### Requirements:
A. According to the yarbu backup guide, what must be installed on each Windows client to use the yarbu backup server?
B. Reproduce the passage of the yarbu backup guide between "Like Time Machine, we" and "port of call!", inclusive.
C. Carry on writing the yarbu backup guide from the point where it stops.

### Text provided:
----------
Aside from configuring root sshaccess that is all the configuration that is required. If you have downloaded and installed the rpm version of the software, adding the above file as (say) /etc/yum/conf/apples.conf is all you need to do to get rolling hourly backups.

The following are some example configurations and use-cases that may pique your imagination.

5.1 SAMBA server

The important aspects of the server to backup up are the configuration files and the user data that is being served by SAMBA to other machines. As such we could have two configuration files, the first protects the data in the home directories that are shared

SOURCE=mysambaserver:/export/shares/home  
TARGET=/backups

and the other configuration protects the SAMBA configuration itself.

SOURCE=mysambaserver:/etc/samba  
TARGET=/backups

5.2 Laptop

With a laptop that could be anywhere in the world, it’s IP address could change from day to day. Consequently the server could find it difficult to know where to look to find the client. As a prerequisite one should install DynDNS or a similar service on to the laptop. When this has been done, the laptop may then be referred to by its name and configuration of the backup server proceeds in the normal manner.

5.3 Mac OS X

For those of you who do not wish to upgrade to Snow Leopard, pay for Time Machine or don’t trust placing your entire backup on a disk image or don’t like insecure backups over AFP to a simple Netatalk client you may like to make use of yarbu too.

Like Time Machine, we may not wish to backup certain aspects of the system that are Mac specific. For example backing up .Trash subdirectories is probably unnecessary as this contains a load of stuff that’s usually junk. It should be assumed by the users that when you delete something it’s gone and that the Trash is the first and last port of call!

We may also decide to only keep the last three hours of backups, but to retain the default number of daily, weekly and monthly backups. Since the primary user of daffy-macbook.dnsalias.net is Mr. D. Duck we also send email notification of the backups to him. To avoid backing up things in .Trash we also write an excludes file called exclude-trashes containing:

.Trash

and the configuration file for homes, called homes.conf would be:

SOURCE=daffy-macbook.dnsalias.net:/Users  
TARGET=/backups  
EXCLUDES=exclude-trashes  
MAXBACKUPS_HOUR=3  
EMAIL="Daffy Duck <d.duck@googlemail.com>"

Note that, since the machine is a laptop, it is referred to by a dynamic DNS entry daffy-macbook.dnsalias.net however email to daffy is sent to his usual Google mail account.

5.4 Windows

By default Windows does not come with useful utilities such as rsyncor ssh. In order to use the yarbu backup server with Windows clients you must therefore install Cygwin on each Windows client you require.

This is a small annoyance which cannot be avoided at the present time unless Microsoft decide to install these tools (Apple do).

The following are brief installation instructions:

Of course, if your machine is also a laptop, follow the advice above regarding a dynamic DNS name.

6 Avoiding monthly and weekly backups

Typically you may wish your backup strategy to be based around short or medium term disaster recovery rather than long term archival.

With this in mind it is often not necessary to have weekly or monthly backups at all, rather a days worth of hourly backups and a few days of daily backups.

To avoid backups you can simply set the MAXBACKUPS_WEEKLY and MAXBACKUPS_MONTHLY variables to zero. Likewise you may be perfectly happy to have daily, or weekly backups but not want hourly backups - in which case set MAXBACKUPS_HOURLY to zero.

7 Traps for the unwary

Be careful about not allowing yourself enough hourly or daily backups. Consider, for example, what happens if the directory you are backing up is empty. This could happen if there is a disk error and the mount point cannot be mounted or, in a fit of stupidity, you delete everything. When the hourly backup occurs, it will carry on as usual - backing up an empty directory - with the oldest hourly backup being lost.
----------
### Source material:
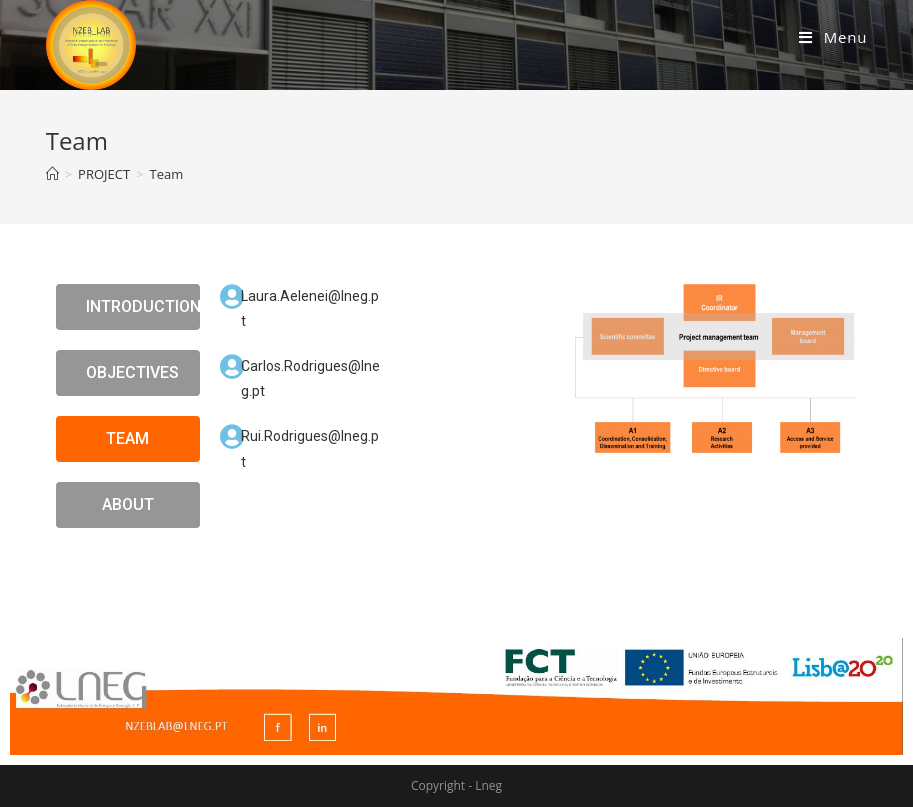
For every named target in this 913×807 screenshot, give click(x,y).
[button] (128, 307)
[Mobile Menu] (833, 37)
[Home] (52, 174)
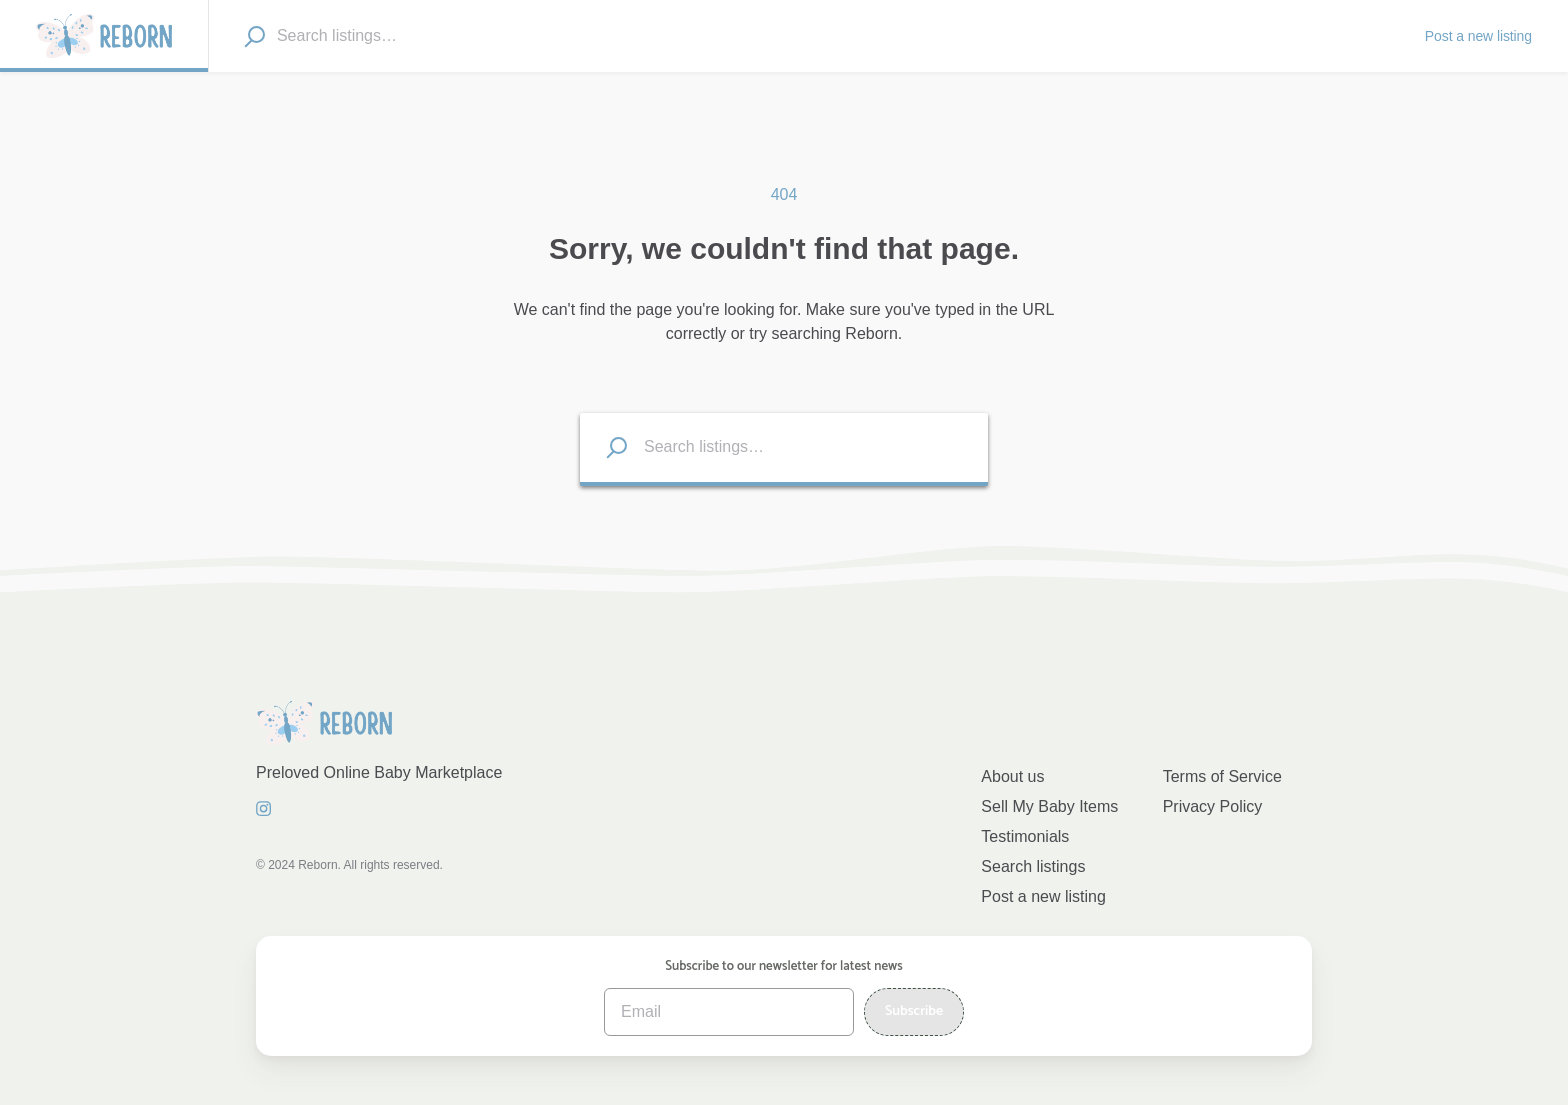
----------
### Set of answers:
A. Cygwin

B.
Like Time Machine, we may not wish to backup certain aspects of the system that are Mac specific. For example backing up .Trash subdirectories is probably unnecessary as this contains a load of stuff that’s usually junk. It should be assumed by the users that when you delete something it’s gone and that the Trash is the first and last port of call!

C.
If you only have four hourly backups, after four hours you will no longer have any hourly backups - the hourly backup queue will have been flushed. If you did not allow daily backups you have now lost all your data! If on the other hand you have daily backups you can still retrieve your (old) data from those.

An important thing to quantify is “How long will it take for you to notice the problem and attend to it?”. Typically the worst case scenario is three days, the entire weekend plus one for potential bank-holidays.

As an absolute minimum therefore you should typically keep three full days of backups.

8 Current limitations and drawbacks

8.1 Warning

One should realise that if you are sufficiently motivated, it is possible to do disastrous things with this script. Implicit is the assumption that the backup server is “friendly”, in other words trusted. Since the backup server requires root access to the clients, compromising the backup server allows the potential compromising of the clients as well. For this reason you should make sure that the backup server does not run anything but the most critical of services. Ideally the backup server should be dedicated to just backups.

9 Future development

It is fairly clear now that the original design aims of making the script bash only and system independent are somwhat conflicting, the differences between Linux and OS X command line tools are significant.

9.1 Disk space

In order to more efficiently use disk space the oldest backups should be removed irrespective of the requirements to keep a given number of various backup levels.

9.2 Encryption and backup browsing

It’s my intention to offer integrated EncFS encryption of the filesystem, in this manner there need not be any trust relationship between the client whos data is to be backed up and the server, where the backups reside. For more information on EncFS, see the EncFS website10 .

Rather than backing up the actual file system the encrypted version of the filesystem would be backed up. Similarly when accessing the backups only a person with appropriate privaleges can view the unencrypted version of the files.

9.3 Virtual filesystem FUSE integration

A common task when restoring files, is to find the right one you want from some point in the past. Currently this requires looking at each tree, either an hourly or daily backup and drilling down to inspect the file in question. This can be tedious and time consuming.

Instead by using FUSE, browsing the backup repository will always show pseudo directories, for example “Hour Older” and “Hour Newer” which are actually soft links to the same directory as the one you are browsing, only an earlier or later hourly backup.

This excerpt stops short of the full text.